**The task:** Please output every record exactly, keeping each line as it is.
Segment Start: Dataset entries
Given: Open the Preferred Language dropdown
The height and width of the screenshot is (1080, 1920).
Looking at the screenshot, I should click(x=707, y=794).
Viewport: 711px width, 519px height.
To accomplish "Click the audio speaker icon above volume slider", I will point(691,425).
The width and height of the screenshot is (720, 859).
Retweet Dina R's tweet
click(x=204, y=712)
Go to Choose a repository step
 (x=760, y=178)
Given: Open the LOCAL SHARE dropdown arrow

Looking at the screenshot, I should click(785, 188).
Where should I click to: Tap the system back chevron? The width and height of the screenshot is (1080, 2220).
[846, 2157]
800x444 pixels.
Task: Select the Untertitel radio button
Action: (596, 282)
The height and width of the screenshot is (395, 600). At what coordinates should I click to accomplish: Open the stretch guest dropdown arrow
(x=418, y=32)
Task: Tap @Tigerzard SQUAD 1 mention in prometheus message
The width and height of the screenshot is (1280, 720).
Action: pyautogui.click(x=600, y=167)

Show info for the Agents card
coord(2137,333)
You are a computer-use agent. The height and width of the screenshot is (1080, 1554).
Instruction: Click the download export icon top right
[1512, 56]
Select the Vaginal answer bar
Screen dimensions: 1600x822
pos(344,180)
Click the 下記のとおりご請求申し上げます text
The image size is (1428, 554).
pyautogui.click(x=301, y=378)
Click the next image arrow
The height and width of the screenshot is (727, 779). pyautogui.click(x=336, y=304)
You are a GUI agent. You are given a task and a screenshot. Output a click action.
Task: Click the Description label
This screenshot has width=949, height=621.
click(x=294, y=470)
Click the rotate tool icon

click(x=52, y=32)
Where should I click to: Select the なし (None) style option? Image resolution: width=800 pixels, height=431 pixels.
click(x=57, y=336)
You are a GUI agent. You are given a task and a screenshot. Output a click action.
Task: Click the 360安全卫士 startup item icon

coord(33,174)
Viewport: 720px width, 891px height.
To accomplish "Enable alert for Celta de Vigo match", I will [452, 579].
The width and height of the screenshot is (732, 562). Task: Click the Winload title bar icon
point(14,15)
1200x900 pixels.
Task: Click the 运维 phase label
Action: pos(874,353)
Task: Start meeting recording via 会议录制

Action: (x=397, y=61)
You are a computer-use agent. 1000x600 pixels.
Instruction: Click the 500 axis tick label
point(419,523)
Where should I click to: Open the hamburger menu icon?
Segment End: Dataset entries
**The completed task:**
Given: Open the Preferred Language dropdown
The height and width of the screenshot is (1080, 1920).
Looking at the screenshot, I should click(x=707, y=794).
Viewport: 711px width, 519px height.
To accomplish "Click the audio speaker icon above volume slider", I will point(691,425).
The width and height of the screenshot is (720, 859).
Retweet Dina R's tweet
click(x=204, y=712)
Go to Choose a repository step
 (x=760, y=178)
Given: Open the LOCAL SHARE dropdown arrow

Looking at the screenshot, I should click(785, 188).
Where should I click to: Tap the system back chevron? The width and height of the screenshot is (1080, 2220).
[846, 2157]
800x444 pixels.
Task: Select the Untertitel radio button
Action: (596, 282)
The height and width of the screenshot is (395, 600). At what coordinates should I click to accomplish: Open the stretch guest dropdown arrow
(x=418, y=32)
Task: Tap @Tigerzard SQUAD 1 mention in prometheus message
The width and height of the screenshot is (1280, 720).
Action: pyautogui.click(x=600, y=167)

Show info for the Agents card
coord(2137,333)
You are a computer-use agent. The height and width of the screenshot is (1080, 1554).
Instruction: Click the download export icon top right
[1512, 56]
Select the Vaginal answer bar
Screen dimensions: 1600x822
pos(344,180)
Click the 下記のとおりご請求申し上げます text
The image size is (1428, 554).
pyautogui.click(x=301, y=378)
Click the next image arrow
The height and width of the screenshot is (727, 779). pyautogui.click(x=336, y=304)
You are a GUI agent. You are given a task and a screenshot. Output a click action.
Task: Click the Description label
This screenshot has width=949, height=621.
click(x=294, y=470)
Click the rotate tool icon

click(x=52, y=32)
Where should I click to: Select the なし (None) style option? Image resolution: width=800 pixels, height=431 pixels.
click(x=57, y=336)
You are a GUI agent. You are given a task and a screenshot. Output a click action.
Task: Click the 360安全卫士 startup item icon

coord(33,174)
Viewport: 720px width, 891px height.
To accomplish "Enable alert for Celta de Vigo match", I will [452, 579].
The width and height of the screenshot is (732, 562). Task: Click the Winload title bar icon
point(14,15)
1200x900 pixels.
Task: Click the 运维 phase label
Action: pos(874,353)
Task: Start meeting recording via 会议录制

Action: (x=397, y=61)
You are a computer-use agent. 1000x600 pixels.
Instruction: Click the 500 axis tick label
point(419,523)
Where should I click to: Open the hamburger menu icon?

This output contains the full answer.